[Start Text passage]

Speech by SEC Staff:
Remarks Before the Mutual Fund Directors Forum 7th Annual Policy Conference
Linda Chatman Thomsen1
Director, Division of Enforcement
U.S. Securities and Exchange Commission
April 12, 2007
It's April so it must be Christmas. I'm referring, of course, to the wonderful nationwide community service program, Christmas in Action, formerly known as Christmas in April. The program coordinates volunteers throughout the country to help renovate and repair homes for those in need. The program was conceived in Midland, Texas in 1972 and got its name when one excited recipient declared that the generosity of her neighbors made her feel "it was just like Christmas." Thinking of Christmas in April caused me to think of Christmas, and one beloved animated television special that, in turn, caused me to think of all of you. That special aired for the first time on December 6, 1964 on the General Electric Fantasy Hour. It has been rerun every year since. It is "Rudolph the Red-Nosed Reindeer," the story of Rudolph, his pal Hermie the elf and dentist wannabe, and various misfit toys including a Charlie-in-the-Box. Why, you ask, does this TV show cause me to think of you? A very good question. And the answer is: very early in the show Hermie, the elf wannabe dentist, leaves the toy workshop. He is, alas, not a very good toy maker. He strikes out on his own and meets Rudolph, who is also on the lam, having been rejected from Santa's A Team due to his unusual nose. Together they have a variety of misadventures. Eventually, they save the day, thanks of course to Hermie's skills as a dentist and Rudolph's shining nose. Anyway, when Hermie and Rudolph first meet, Rudolph asks Hermie what he's up to and Hermie declares: "I'm in-de-pendent." As he says it, he stands a little taller, his voice gets a little firmer and you sense a certain strength of character. After some further discussion with Rudolph, Hermie proposes that they be "independent together." The deal is struck after Hermie reassures Rudolph he doesn't mind his red nose, and Rudolph, in turn, reassures Hermie that he doesn't mind his unusual (for an elf) career aspirations.

[End Text passage]

[Required work]:
Continue the speech to the Mutual Fund Directors Forum, picking up right after its final sentence.

[Start Extracted material]

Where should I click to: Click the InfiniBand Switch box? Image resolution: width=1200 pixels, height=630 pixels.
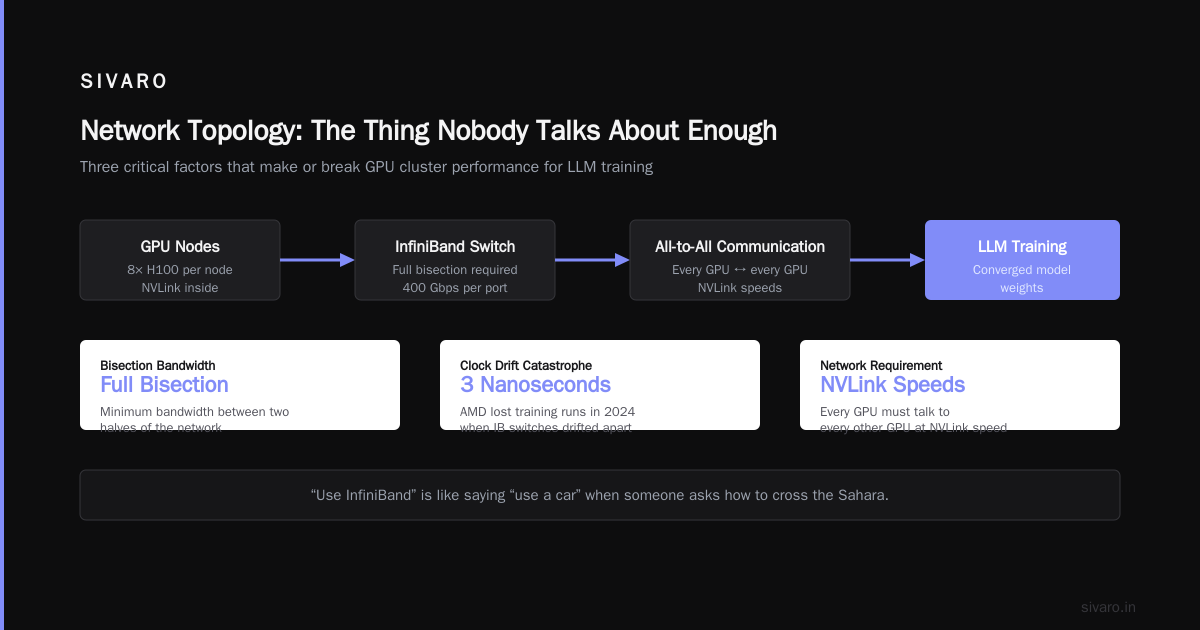point(455,260)
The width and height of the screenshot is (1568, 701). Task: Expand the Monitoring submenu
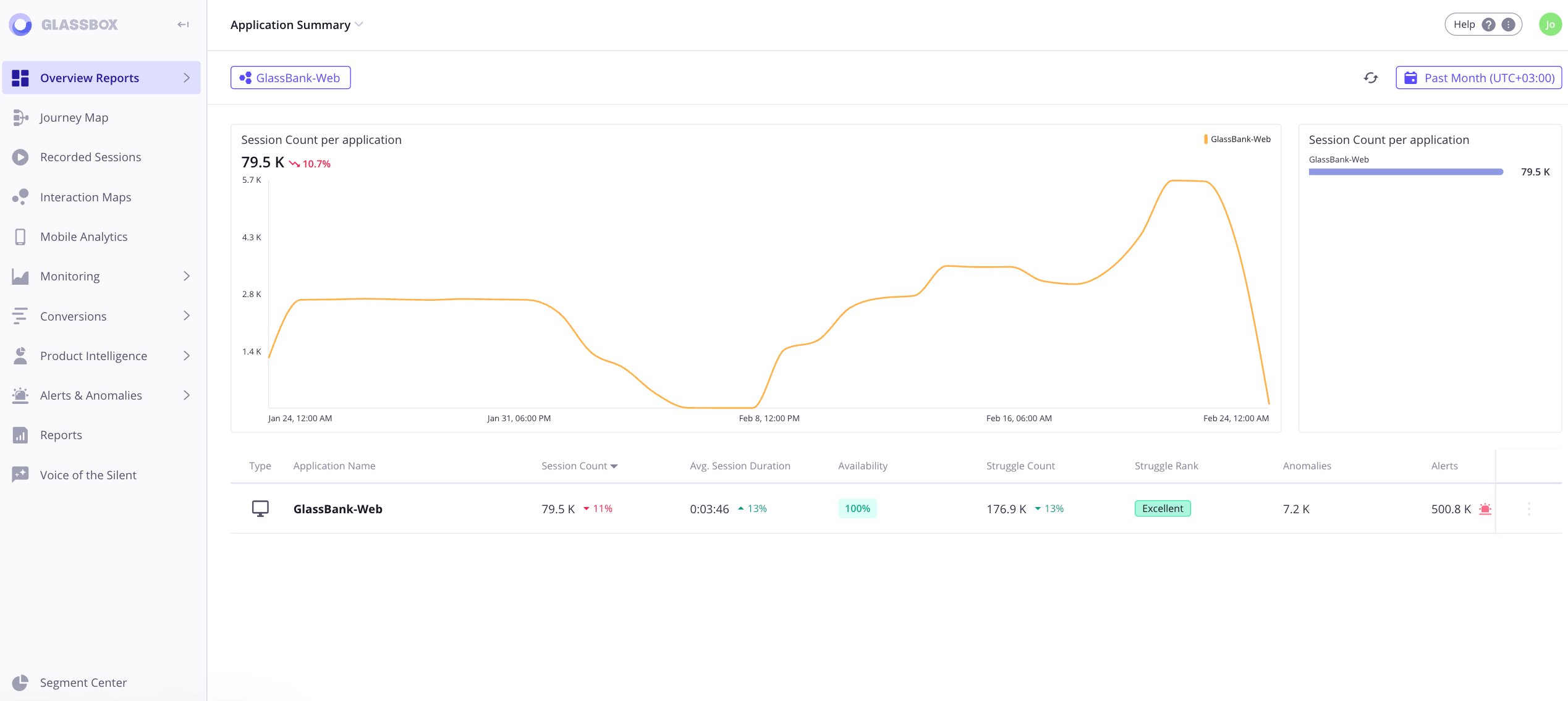tap(186, 276)
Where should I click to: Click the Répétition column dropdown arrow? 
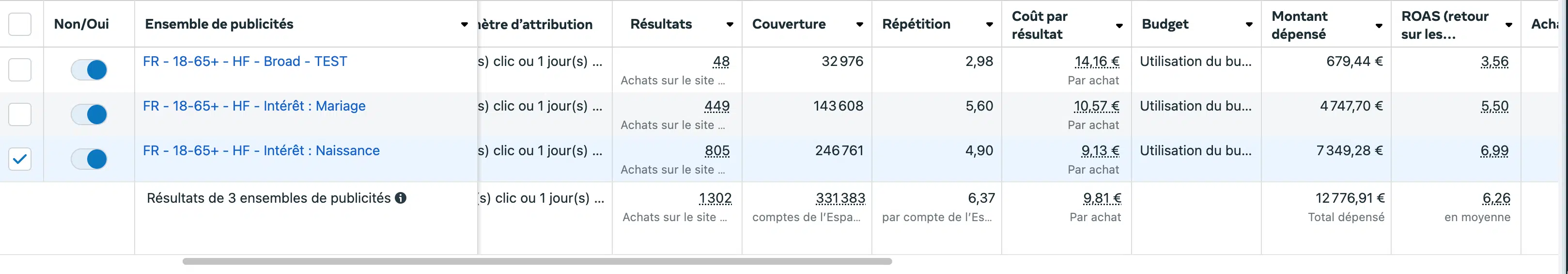point(989,24)
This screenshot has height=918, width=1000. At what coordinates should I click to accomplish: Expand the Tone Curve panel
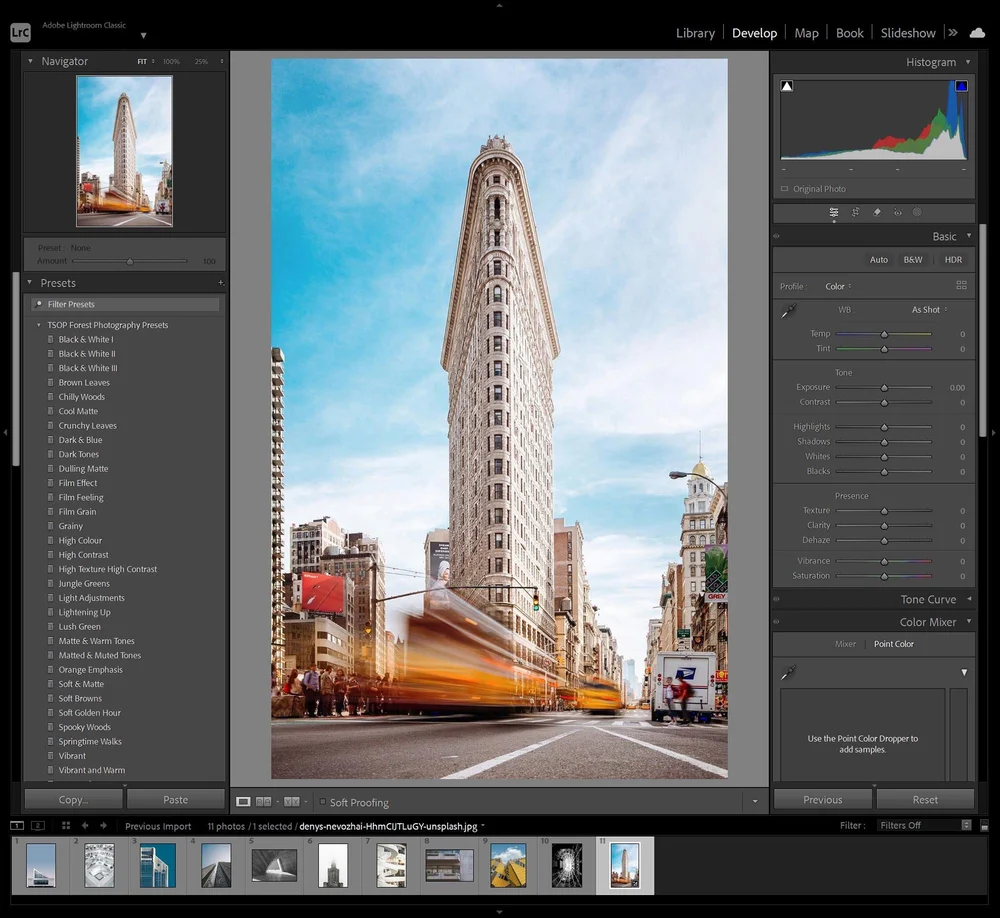click(967, 600)
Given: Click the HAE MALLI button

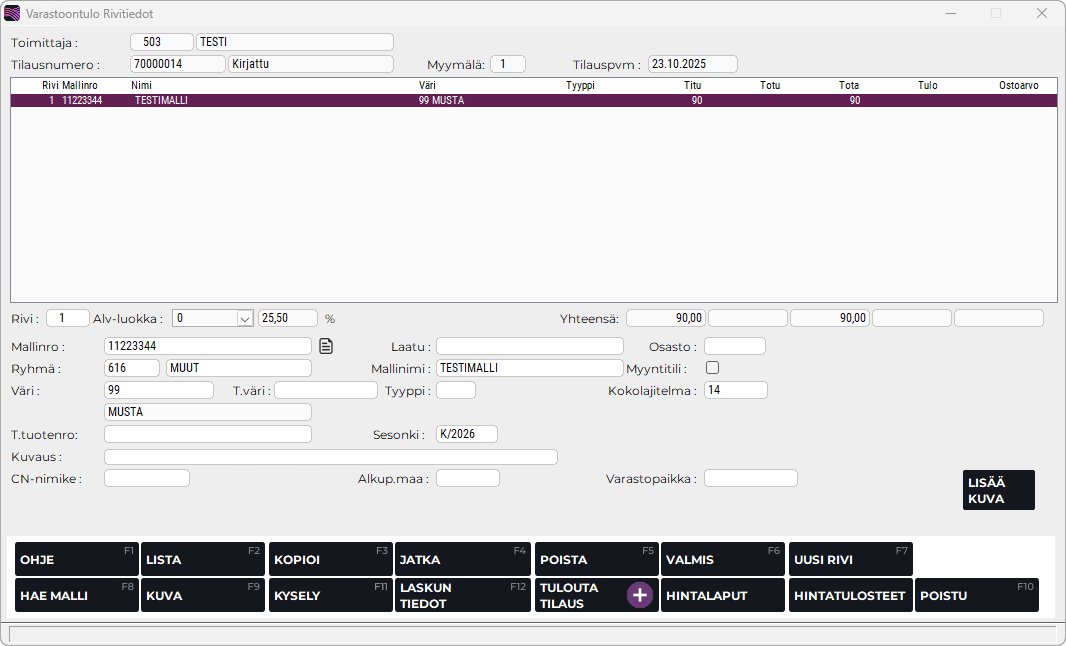Looking at the screenshot, I should (x=76, y=595).
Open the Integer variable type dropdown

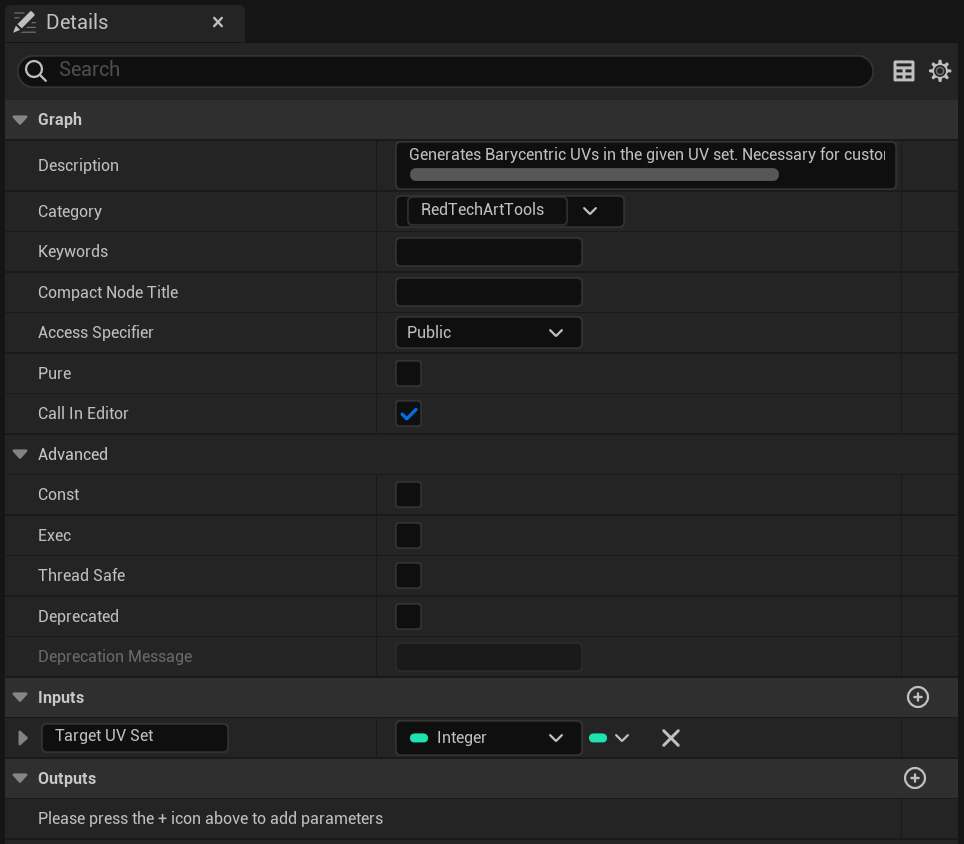click(488, 738)
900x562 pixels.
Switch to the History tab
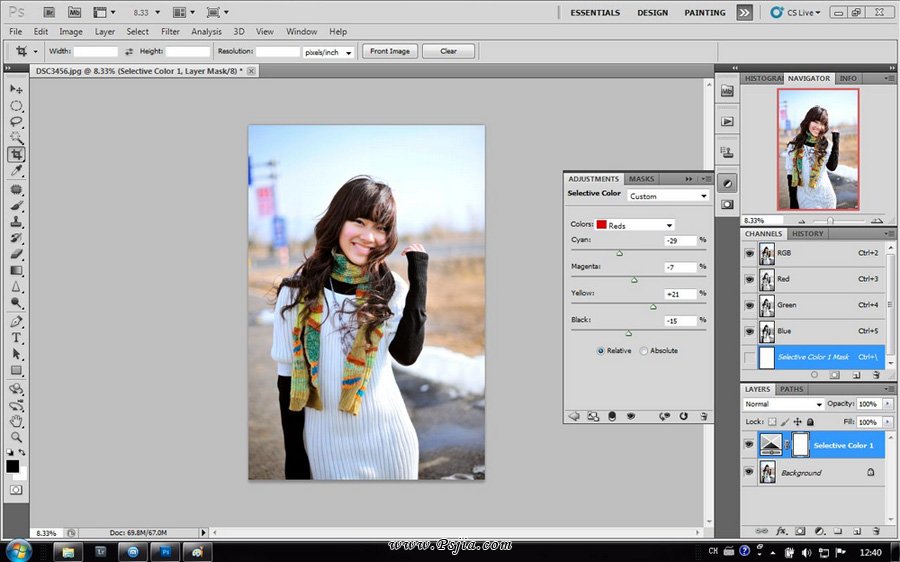(807, 234)
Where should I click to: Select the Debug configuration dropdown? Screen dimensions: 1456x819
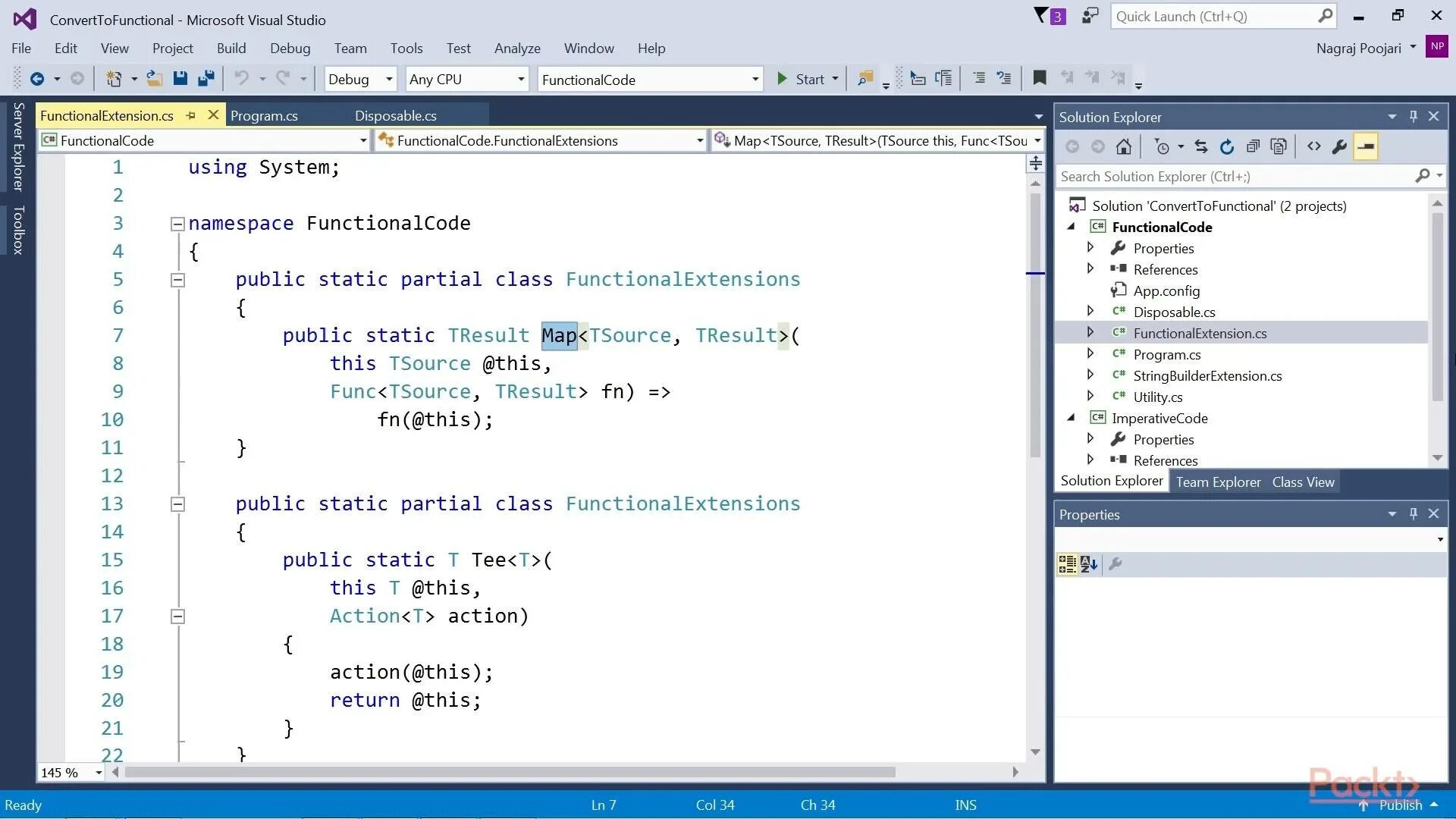click(360, 79)
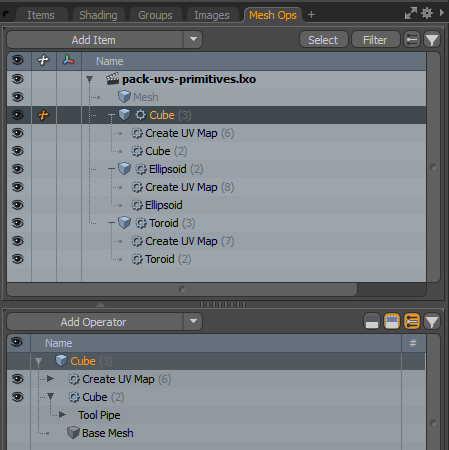Switch to the Shading tab
This screenshot has height=450, width=449.
[98, 15]
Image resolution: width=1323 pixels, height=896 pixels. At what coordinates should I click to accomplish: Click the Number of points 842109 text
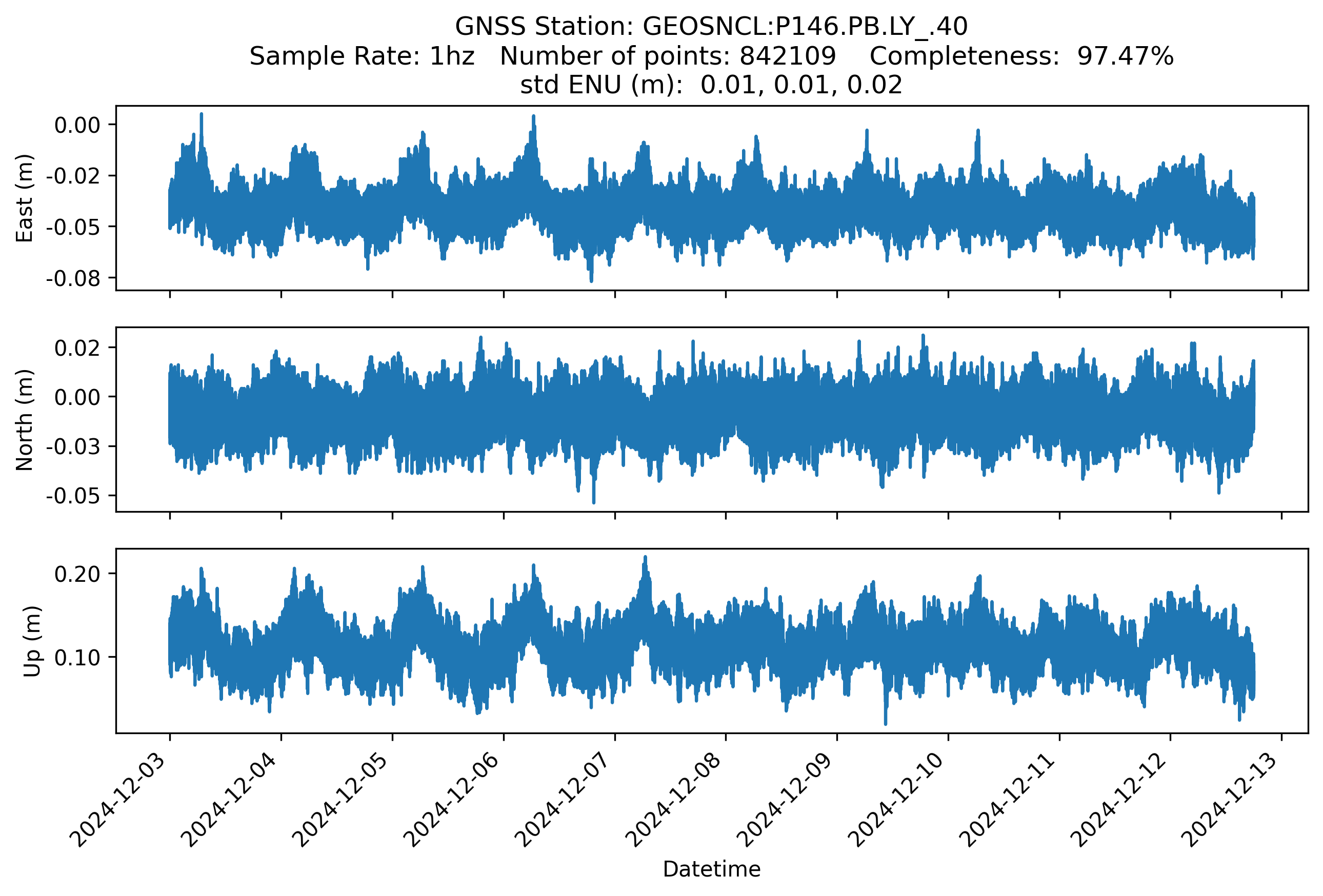coord(667,56)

[End Extracted material]

[The output]:
And that's why I thought of all of you—independent is a very powerful word, an even more powerful concept. To be truly independent demands courage and character and should be a source of great personal pride. It also need not be a lonely, solitary undertaking; you can be independent together. And that, I think, is what this program and this organization are all about. Your website states that: "[t]he Mutual Fund Directors Forum is an independent, nonprofit membership organization for investment company independent directors dedicated to improving mutual fund governance by promoting the development of concerned and well-informed independent directors. The Forum focuses on the needs of independent directors by providing educational and outreach programs as well as the opportunity for directors to exchange views and meet with regulators."2 I applaud this mission and all of you for embracing it.
Now would be a very good time to remind you that my views are my own and do not necessarily reflect the views of the Commission or any other member of the staff. I should probably also add, if it weren't already obvious, I'm inclined toward digressions.
So let's get back on track and talk a little about the very important role of independent fund directors. As you are so often reminded, as independent directors, you are the watchdogs tasked with providing an independent check on fund management. You carry a heavy burden of responsibility, and we greatly respect the role you play in looking out for investor interests, and the commitment and sincere dedication you bring to the job. I am aware that, with the advent of the recent mutual fund scandals as well as the increasing responsibilities of fund directors over the years, some independent directors have become more concerned about potential personal liability for their actions. These are fair concerns and I won't downplay them. I will tell you, though, that you have nothing to fear from us if you comply with the law and perform your duties with care and diligence.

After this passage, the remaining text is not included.